馬や乗馬が好きな人はもちろん、騎馬像は歴史上の人物とのつながりが深いので、歴史好きな方も興味をそそられることでしょう。見た人が見たいように見て、それぞれに思いを巡らすことができる、それが『日本の騎馬像』の一番の魅力だと言えましょう。

 

騎馬像、ベスト3はこれだ

『日本の騎馬像』を何度か見ているうち、私好みの像があることに気づきました。そのページに来ると、手が止まるのです。もし、私のベスト3は? と、問われたら、次の3つの騎馬像を挙げたいと思います。

 

まずは、仙台の青葉城にある「伊達政宗像」。ここは私が実際に行ったことがあるので、とくに印象に残っているのかもしれません。仙台の街が一望できるところにあり、青い空をバックに素敵な写真を撮ることができます。
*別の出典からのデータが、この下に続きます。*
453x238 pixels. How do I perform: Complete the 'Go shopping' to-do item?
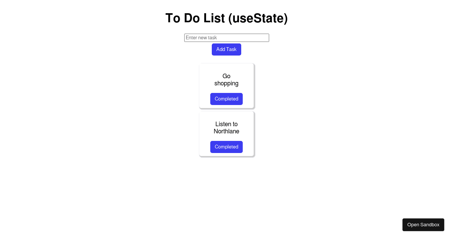click(x=227, y=99)
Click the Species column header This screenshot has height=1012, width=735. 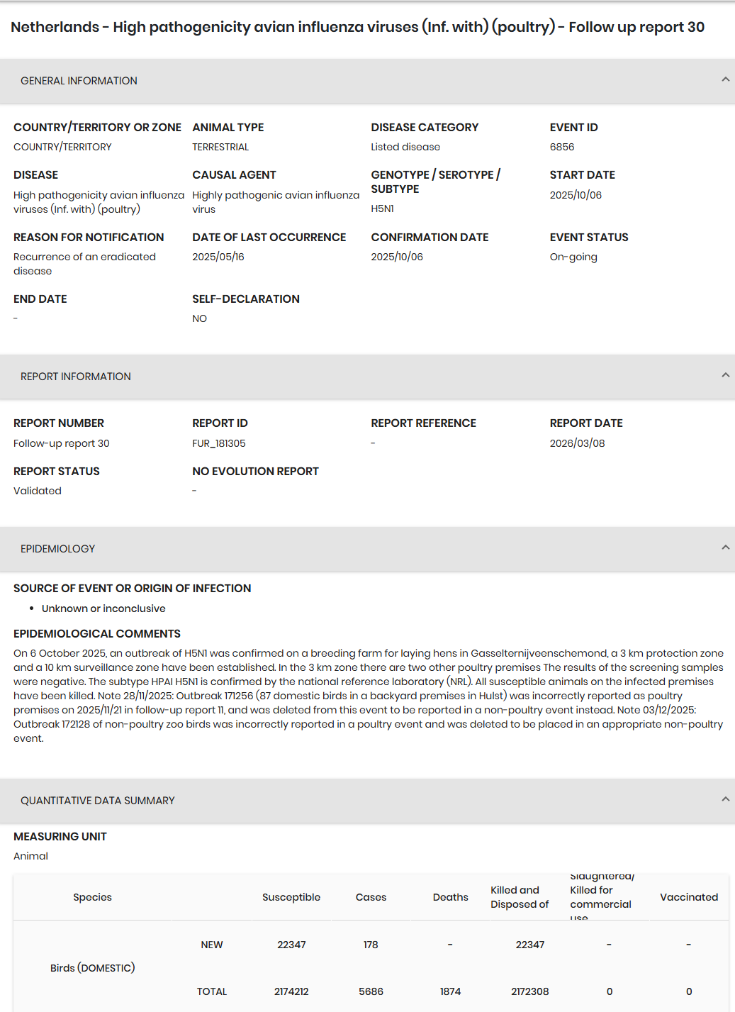tap(92, 897)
インスタ映えする場所ですから、スマホを掲げて撮影する人でいっぱいでした。騎乗している人物が、かの有名な伊達政宗であることにも惹かれます。

 

騎馬像はかなり高い台座の上に設置されているので、下から見上げると首が痛くなるほどです。嫌でも仰ぎ見る形となるわけですが、それがまたヒーローらしく、私のイチオシの騎馬像です。

 

次に好きなのは、鹿児島県のJR伊集院駅前にある「島津義弘像」。後ろ足二本だけで立ち上がった姿勢をとっているのですが、前足が宙に浮いている様子がたまらないのです。これほど不安定な姿勢の馬に甲冑をつけた人間がまたがっている様子は、人間離れしていて、神々しさを感じます。ギリシャ神話のケンタウロスを思わせる人馬一体感を堪能できます。

 

そして、一番、びっくり仰天したのが、埼玉県にある「畠山重忠の像」です。こんな像があるなんて、想像したことさえありませんでした。人が馬に乗っているのではなく、馬が人に乗っている、というか、畠山重忠が馬を担いだ格好になっているのです。「そんなわけないでしょ」と、思われるかもしれませんが、写真を見ているうち、畠山重忠はこういう人なのだと信じるようになりました。一ノ谷の合戦の際、愛馬三日月を支えながら鵯(ひよどり)越えの急坂を下っている姿だといいます。

 

他にも、たくさんの魅力的な騎馬像が掲載されていますので、自分のベスト騎馬像を見つけていただきたいと思います。

 

そういえば、白馬の王子様を待ち続けた伯母は、結局、結婚しないままに亡くなってしまいましたが、もし、今、伯母に会うことができたら、私はこう伝えるでしょう。「おばさま、王子様は馬上にいるとは限らないみたい。馬を担いでいるときもあるのよ」と。

 

【書籍紹介】

日本の騎馬像

著者:山口洋史
発行:エクイネット

日本に多く展示・設置されている騎馬像。 そのほとんどの「騎乗者」が偉人や英雄であり、焦点も自ずと「騎乗者」に目がいくもの。 本著は「騎乗者」ではなく、鞍下の「馬」の情報に焦点をあてた。 設置されている場所から、馬の性別、歩法、著者から見た馬の雄大さやロケーションなども細かに記載されている。 騎乗者、像の制作者、制作年、像の材質など、詳細にわたり収録。 馬や歴史に興味のある方には必携の騎馬像事典といえる。